I don't cry as much about dad's death as I used to. The grief still comes, of course, and it's as raw and sudden and breathtaking as it ever was. But the moments are fewer and further between and I have learned how to cope with them better. The process is becoming familiar and that familiarity soothes a small amount of the sting. If I'm at home when it hits I will sometimes put on dad's San Fran jumper. It has become a part of my grieving, a physical emblem of him that can envelope me in its warmth and softness. The cuffs are now so worn from my tears, snot, and saliva that they they have started to turn upwards a bit, the fabric altered from all the times I have dirtied and then washed it. I used to wear this jumper for it's vintage cultural cache, but now it has a different purpose. My response has become almost Pavlovian: I can't put it on without crying.
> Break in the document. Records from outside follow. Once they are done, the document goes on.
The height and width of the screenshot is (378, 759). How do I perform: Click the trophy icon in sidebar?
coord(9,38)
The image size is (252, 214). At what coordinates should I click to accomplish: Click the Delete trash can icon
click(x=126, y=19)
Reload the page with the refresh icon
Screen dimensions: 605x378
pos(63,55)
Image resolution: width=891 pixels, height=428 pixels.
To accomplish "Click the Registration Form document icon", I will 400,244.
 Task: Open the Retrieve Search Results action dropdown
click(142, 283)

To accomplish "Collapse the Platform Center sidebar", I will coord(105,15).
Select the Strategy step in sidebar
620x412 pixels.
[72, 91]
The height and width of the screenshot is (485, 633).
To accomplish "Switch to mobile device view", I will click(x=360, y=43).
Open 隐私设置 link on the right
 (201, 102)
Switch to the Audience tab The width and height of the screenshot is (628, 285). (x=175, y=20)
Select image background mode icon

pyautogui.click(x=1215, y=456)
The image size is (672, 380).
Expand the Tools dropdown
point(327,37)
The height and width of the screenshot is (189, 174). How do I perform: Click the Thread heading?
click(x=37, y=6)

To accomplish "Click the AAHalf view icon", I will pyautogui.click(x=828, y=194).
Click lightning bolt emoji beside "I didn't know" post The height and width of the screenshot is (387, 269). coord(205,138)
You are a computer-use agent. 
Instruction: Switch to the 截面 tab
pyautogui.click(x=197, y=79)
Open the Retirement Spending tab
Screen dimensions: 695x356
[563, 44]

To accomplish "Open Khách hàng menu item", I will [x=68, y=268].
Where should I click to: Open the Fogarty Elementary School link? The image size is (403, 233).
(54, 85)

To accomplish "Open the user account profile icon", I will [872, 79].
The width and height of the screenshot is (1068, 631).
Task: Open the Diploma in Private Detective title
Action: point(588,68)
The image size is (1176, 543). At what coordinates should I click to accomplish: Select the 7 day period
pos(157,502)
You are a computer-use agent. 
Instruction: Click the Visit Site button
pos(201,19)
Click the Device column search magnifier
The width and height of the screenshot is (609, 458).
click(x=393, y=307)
But I don't want to leave you with sadness. Yes, my dad died, and that's totally shit. I miss him so much and I would give anything for him to still be alive. But I am my father's daughter, and I have inherited a small piece of his relentless optimism. When I start put on this jumper, and I start to cry, there is an arc that the grieving follows, and I know that it will end with me smiling. I will look at photos of dad being his normal, silly self and find comfort in remembering how funny he thought it was that I had chosen this jumper to take to uni with me. I was in the spare room looking through the 'overflow' chest of drawers, and had put on the San Fran jumper. He poked his head around the door:
'Why have you got that old thing on?!' he said, incredulous.
'I don't know, it's kind of cool though, isn't it?' I replied.
'Is it?' he chuckled. ' If you say so! You are a funny little thing, Puggle. Have it if you want.'
So I did. And I'm so glad that I did. It has come to represent more than just my dad to me. It represent my love for him, and my grief at his death, and the very process of grieving. It is imbued with the physical and emotional stains of loss, but through that loss, love has been woven into its fabric. Dad loved this jumper, and he loved me, and he loved that I loved this jumper. Taken together, the happiness and sadness entwined in this one garment are a perfect representation of why our clothes mean so much to us. They are complicated parts of complicated people in complicated relationships with each other.
It's just a jumper. But it's so, so much more than that.